Thank you, Deputy Speaker. Hon Minister, the use of the lethal force by law enforcement authorities has always been a very controversial issue. Whilst the ACDP fully supports the usage of lethal force for self-defence or in defence of another, it becomes far more difficult when it involves using lethal force to arrest someone. Section 49 of the Criminal Procedure Act sets out the circumstances when such force can be used and the degree of force that may be reasonable and necessary under the circumstances.
This amendment, as other speakers have pointed out, follows the Constitutional Court ruling in the Walters decision that sought to bring legal certainty to the issue. The court had to strike a balance between the public interest, at which section 49 is aimed, and the impairment of the right to life, and it stated that, and I quote:
The debate is coloured by our history of state violence being used to enforce repressive policies, the state often being personified by armed policemen. Today the debate is given added pungency by the high level of violent crime that often targets the police.

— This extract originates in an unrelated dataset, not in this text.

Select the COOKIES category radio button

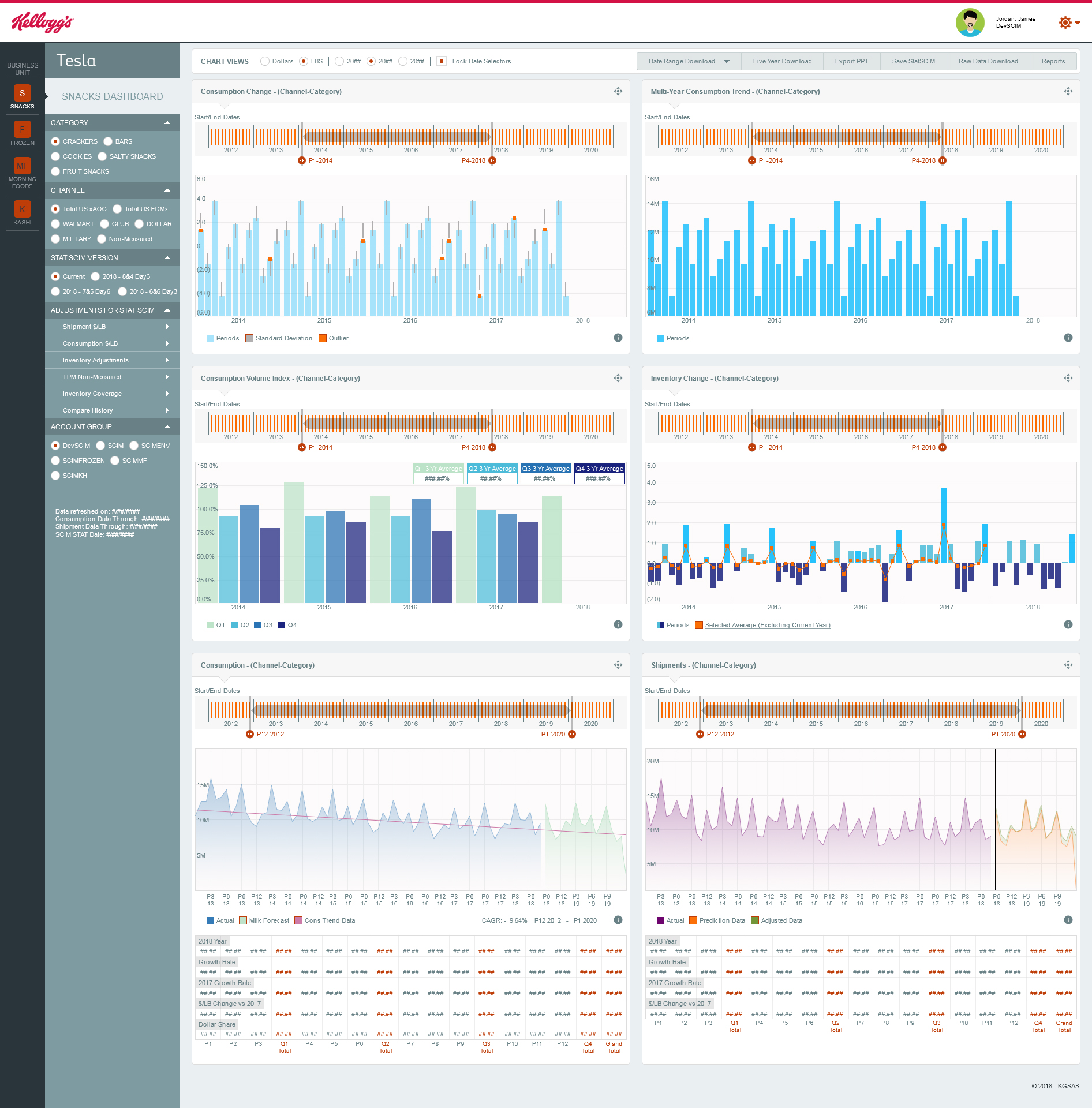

We in the ACDP are also mindful of the high number of police shot dead by the criminals and, of course, by the high number of civilians that are shot dead by the police, with the brutal killing of Andries Tatane foremost in our thoughts.

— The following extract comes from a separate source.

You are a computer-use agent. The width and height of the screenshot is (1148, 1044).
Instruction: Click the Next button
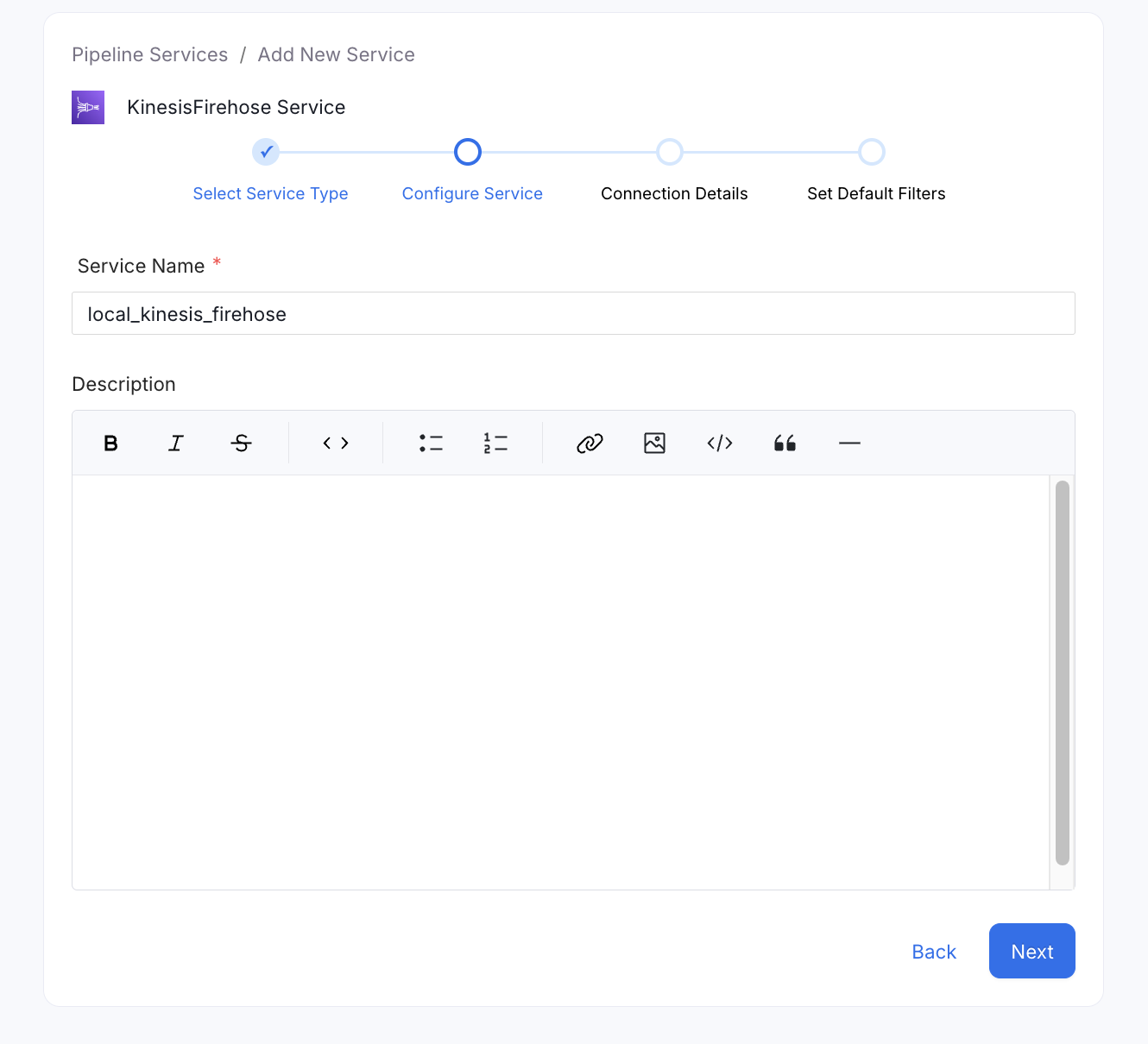click(x=1031, y=951)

In this regard the court has emphasised that shooting a suspect solely to carry out an arrest "is permitted in very limited circumstances only", and then sets out these circumstances. These circumstances have now been set out in this amendment Bill and, in fact, the Bill went further and added the words that the force "must be reasonably necessary and proportional in the circumstances". We, as the ACDP, believe that this will provide legal certainty.
The following must be borne in mind. I have done many court cases involving police shootings and the police officers have to take that decision in a split second. Later courts can sit back with an armchair approach and consider that decision that was taken in a split second.
In supporting this amendment we, as the ACDP, are mindful of the serious deficiencies in police training and we, like others, were shocked to learn about the high number of officers who had not yet successfully completed their firearm proficiency tests. The training and assessment of all skills of officers in the use of deadly force must be prioritised.
There must also be effective reporting and review processes for all incidents. I say effective processes for those incidents where deadly force is used, including a provision for the role and responsibilities of supervising officers at the scene of the shooting. Of course, the control, storage and issuing of firearms leave much to be desired and must be improved.
Once one has looked at this, we believe that this Bill will go a long way in this matter. What is significant in the Walters decision is that the Minister of Justice and Constitutional Development and the Minister of Police had opposing views, and the court has now given guidance. It is interesting that we, as members of the Portfolio Committee on Justice and Constitutional Development, are here supporting a Criminal Procedure Act that basically has to deal with the police. The ACDP will support this Bill. Thank you. [Applause.]